Problem | Could you reproduce all of the following entries exactly?
'''
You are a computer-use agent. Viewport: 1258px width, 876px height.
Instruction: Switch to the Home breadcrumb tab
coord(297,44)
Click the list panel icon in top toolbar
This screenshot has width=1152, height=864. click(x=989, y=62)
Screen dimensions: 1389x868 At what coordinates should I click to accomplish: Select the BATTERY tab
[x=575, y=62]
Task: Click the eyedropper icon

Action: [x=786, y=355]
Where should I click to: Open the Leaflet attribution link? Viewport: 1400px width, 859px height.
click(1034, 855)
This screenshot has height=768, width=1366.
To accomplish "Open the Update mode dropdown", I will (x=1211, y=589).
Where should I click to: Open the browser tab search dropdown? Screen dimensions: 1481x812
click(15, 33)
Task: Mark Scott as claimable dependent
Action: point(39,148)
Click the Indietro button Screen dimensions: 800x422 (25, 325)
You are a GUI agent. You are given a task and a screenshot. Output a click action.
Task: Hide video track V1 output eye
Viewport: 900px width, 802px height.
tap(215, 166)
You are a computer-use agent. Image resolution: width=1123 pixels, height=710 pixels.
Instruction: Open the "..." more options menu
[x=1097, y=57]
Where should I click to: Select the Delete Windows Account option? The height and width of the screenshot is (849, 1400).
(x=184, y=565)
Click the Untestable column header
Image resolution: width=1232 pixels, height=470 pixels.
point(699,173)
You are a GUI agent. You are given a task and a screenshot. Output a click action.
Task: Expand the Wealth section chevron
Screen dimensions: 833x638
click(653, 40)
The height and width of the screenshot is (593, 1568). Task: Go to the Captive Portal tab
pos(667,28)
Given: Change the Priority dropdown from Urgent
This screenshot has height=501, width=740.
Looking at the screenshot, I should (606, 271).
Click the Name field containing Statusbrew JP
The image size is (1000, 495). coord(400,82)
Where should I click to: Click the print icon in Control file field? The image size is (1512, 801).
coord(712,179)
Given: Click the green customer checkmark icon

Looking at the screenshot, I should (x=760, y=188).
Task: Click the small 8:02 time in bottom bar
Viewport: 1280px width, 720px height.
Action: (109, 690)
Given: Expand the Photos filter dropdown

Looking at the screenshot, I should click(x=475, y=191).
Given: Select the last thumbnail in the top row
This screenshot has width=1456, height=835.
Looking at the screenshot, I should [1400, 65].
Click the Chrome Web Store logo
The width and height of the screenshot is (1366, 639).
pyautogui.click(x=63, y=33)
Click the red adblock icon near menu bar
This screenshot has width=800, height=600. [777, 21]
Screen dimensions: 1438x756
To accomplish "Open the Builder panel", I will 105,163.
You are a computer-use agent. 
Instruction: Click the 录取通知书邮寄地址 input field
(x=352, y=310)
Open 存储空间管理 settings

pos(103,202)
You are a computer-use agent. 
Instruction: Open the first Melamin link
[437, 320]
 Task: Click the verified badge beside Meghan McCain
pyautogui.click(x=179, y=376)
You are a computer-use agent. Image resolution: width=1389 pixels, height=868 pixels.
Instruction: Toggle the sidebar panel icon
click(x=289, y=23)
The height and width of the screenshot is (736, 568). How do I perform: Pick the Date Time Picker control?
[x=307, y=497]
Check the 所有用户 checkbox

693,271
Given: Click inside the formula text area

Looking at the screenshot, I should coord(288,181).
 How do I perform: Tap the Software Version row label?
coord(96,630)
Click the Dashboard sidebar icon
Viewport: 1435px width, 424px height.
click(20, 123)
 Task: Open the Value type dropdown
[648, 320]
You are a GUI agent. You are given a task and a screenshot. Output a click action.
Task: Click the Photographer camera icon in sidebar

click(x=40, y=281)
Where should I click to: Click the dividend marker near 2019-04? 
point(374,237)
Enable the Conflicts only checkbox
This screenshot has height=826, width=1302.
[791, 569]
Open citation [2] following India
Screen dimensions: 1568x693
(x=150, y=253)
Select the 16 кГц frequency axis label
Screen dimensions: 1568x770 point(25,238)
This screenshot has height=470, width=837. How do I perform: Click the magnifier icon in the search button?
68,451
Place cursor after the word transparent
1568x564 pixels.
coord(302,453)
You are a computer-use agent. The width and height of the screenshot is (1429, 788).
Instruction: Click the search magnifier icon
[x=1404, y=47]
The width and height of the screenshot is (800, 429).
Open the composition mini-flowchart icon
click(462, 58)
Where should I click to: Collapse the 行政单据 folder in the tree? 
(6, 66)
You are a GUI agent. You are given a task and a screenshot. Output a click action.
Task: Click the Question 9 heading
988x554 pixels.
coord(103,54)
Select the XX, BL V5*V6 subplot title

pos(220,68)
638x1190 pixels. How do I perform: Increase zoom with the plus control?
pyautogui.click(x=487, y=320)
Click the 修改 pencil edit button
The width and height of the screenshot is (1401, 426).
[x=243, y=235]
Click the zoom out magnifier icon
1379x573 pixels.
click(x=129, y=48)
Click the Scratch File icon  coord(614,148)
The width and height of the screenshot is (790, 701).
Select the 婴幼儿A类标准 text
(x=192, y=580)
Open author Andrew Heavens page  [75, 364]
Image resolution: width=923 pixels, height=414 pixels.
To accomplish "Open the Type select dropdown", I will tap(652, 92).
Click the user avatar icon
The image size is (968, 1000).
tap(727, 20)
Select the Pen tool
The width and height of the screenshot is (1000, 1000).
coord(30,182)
'''
Written answer |
You are a computer-use agent. Viewport: 1258px width, 876px height.
Instruction: Switch to the Home breadcrumb tab
coord(297,44)
Click the list panel icon in top toolbar
This screenshot has width=1152, height=864. click(x=989, y=62)
Screen dimensions: 1389x868 At what coordinates should I click to accomplish: Select the BATTERY tab
[x=575, y=62]
Task: Click the eyedropper icon

Action: [x=786, y=355]
Where should I click to: Open the Leaflet attribution link? Viewport: 1400px width, 859px height.
click(1034, 855)
This screenshot has height=768, width=1366.
To accomplish "Open the Update mode dropdown", I will (x=1211, y=589).
Where should I click to: Open the browser tab search dropdown? Screen dimensions: 1481x812
click(15, 33)
Task: Mark Scott as claimable dependent
Action: point(39,148)
Click the Indietro button Screen dimensions: 800x422 (25, 325)
You are a GUI agent. You are given a task and a screenshot. Output a click action.
Task: Hide video track V1 output eye
Viewport: 900px width, 802px height.
tap(215, 166)
You are a computer-use agent. Image resolution: width=1123 pixels, height=710 pixels.
Instruction: Open the "..." more options menu
[x=1097, y=57]
Where should I click to: Select the Delete Windows Account option? The height and width of the screenshot is (849, 1400).
(x=184, y=565)
Click the Untestable column header
Image resolution: width=1232 pixels, height=470 pixels.
point(699,173)
You are a GUI agent. You are given a task and a screenshot. Output a click action.
Task: Expand the Wealth section chevron
Screen dimensions: 833x638
click(653, 40)
The height and width of the screenshot is (593, 1568). Task: Go to the Captive Portal tab
pos(667,28)
Given: Change the Priority dropdown from Urgent
This screenshot has height=501, width=740.
Looking at the screenshot, I should (606, 271).
Click the Name field containing Statusbrew JP
The image size is (1000, 495). coord(400,82)
Where should I click to: Click the print icon in Control file field? The image size is (1512, 801).
coord(712,179)
Given: Click the green customer checkmark icon

Looking at the screenshot, I should (x=760, y=188).
Task: Click the small 8:02 time in bottom bar
Viewport: 1280px width, 720px height.
Action: (109, 690)
Given: Expand the Photos filter dropdown

Looking at the screenshot, I should click(x=475, y=191).
Given: Select the last thumbnail in the top row
This screenshot has width=1456, height=835.
Looking at the screenshot, I should [1400, 65].
Click the Chrome Web Store logo
The width and height of the screenshot is (1366, 639).
pyautogui.click(x=63, y=33)
Click the red adblock icon near menu bar
This screenshot has width=800, height=600. [777, 21]
Screen dimensions: 1438x756
To accomplish "Open the Builder panel", I will 105,163.
You are a computer-use agent. 
Instruction: Click the 录取通知书邮寄地址 input field
(x=352, y=310)
Open 存储空间管理 settings

pos(103,202)
You are a computer-use agent. 
Instruction: Open the first Melamin link
[437, 320]
 Task: Click the verified badge beside Meghan McCain
pyautogui.click(x=179, y=376)
You are a computer-use agent. Image resolution: width=1389 pixels, height=868 pixels.
Instruction: Toggle the sidebar panel icon
click(x=289, y=23)
The height and width of the screenshot is (736, 568). How do I perform: Pick the Date Time Picker control?
[x=307, y=497]
Check the 所有用户 checkbox

693,271
Given: Click inside the formula text area

Looking at the screenshot, I should coord(288,181).
 How do I perform: Tap the Software Version row label?
coord(96,630)
Click the Dashboard sidebar icon
Viewport: 1435px width, 424px height.
click(20, 123)
 Task: Open the Value type dropdown
[648, 320]
You are a GUI agent. You are given a task and a screenshot. Output a click action.
Task: Click the Photographer camera icon in sidebar

click(x=40, y=281)
Where should I click to: Click the dividend marker near 2019-04? 
point(374,237)
Enable the Conflicts only checkbox
This screenshot has height=826, width=1302.
[791, 569]
Open citation [2] following India
Screen dimensions: 1568x693
(x=150, y=253)
Select the 16 кГц frequency axis label
Screen dimensions: 1568x770 point(25,238)
This screenshot has height=470, width=837. How do I perform: Click the magnifier icon in the search button?
68,451
Place cursor after the word transparent
1568x564 pixels.
coord(302,453)
You are a computer-use agent. The width and height of the screenshot is (1429, 788).
Instruction: Click the search magnifier icon
[x=1404, y=47]
The width and height of the screenshot is (800, 429).
Open the composition mini-flowchart icon
click(462, 58)
Where should I click to: Collapse the 行政单据 folder in the tree? 
(6, 66)
You are a GUI agent. You are given a task and a screenshot. Output a click action.
Task: Click the Question 9 heading
988x554 pixels.
coord(103,54)
Select the XX, BL V5*V6 subplot title

pos(220,68)
638x1190 pixels. How do I perform: Increase zoom with the plus control?
pyautogui.click(x=487, y=320)
Click the 修改 pencil edit button
The width and height of the screenshot is (1401, 426).
[x=243, y=235]
Click the zoom out magnifier icon
1379x573 pixels.
click(x=129, y=48)
Click the Scratch File icon  coord(614,148)
The width and height of the screenshot is (790, 701).
Select the 婴幼儿A类标准 text
(x=192, y=580)
Open author Andrew Heavens page  [75, 364]
Image resolution: width=923 pixels, height=414 pixels.
To accomplish "Open the Type select dropdown", I will tap(652, 92).
Click the user avatar icon
The image size is (968, 1000).
tap(727, 20)
Select the Pen tool
The width and height of the screenshot is (1000, 1000).
coord(30,182)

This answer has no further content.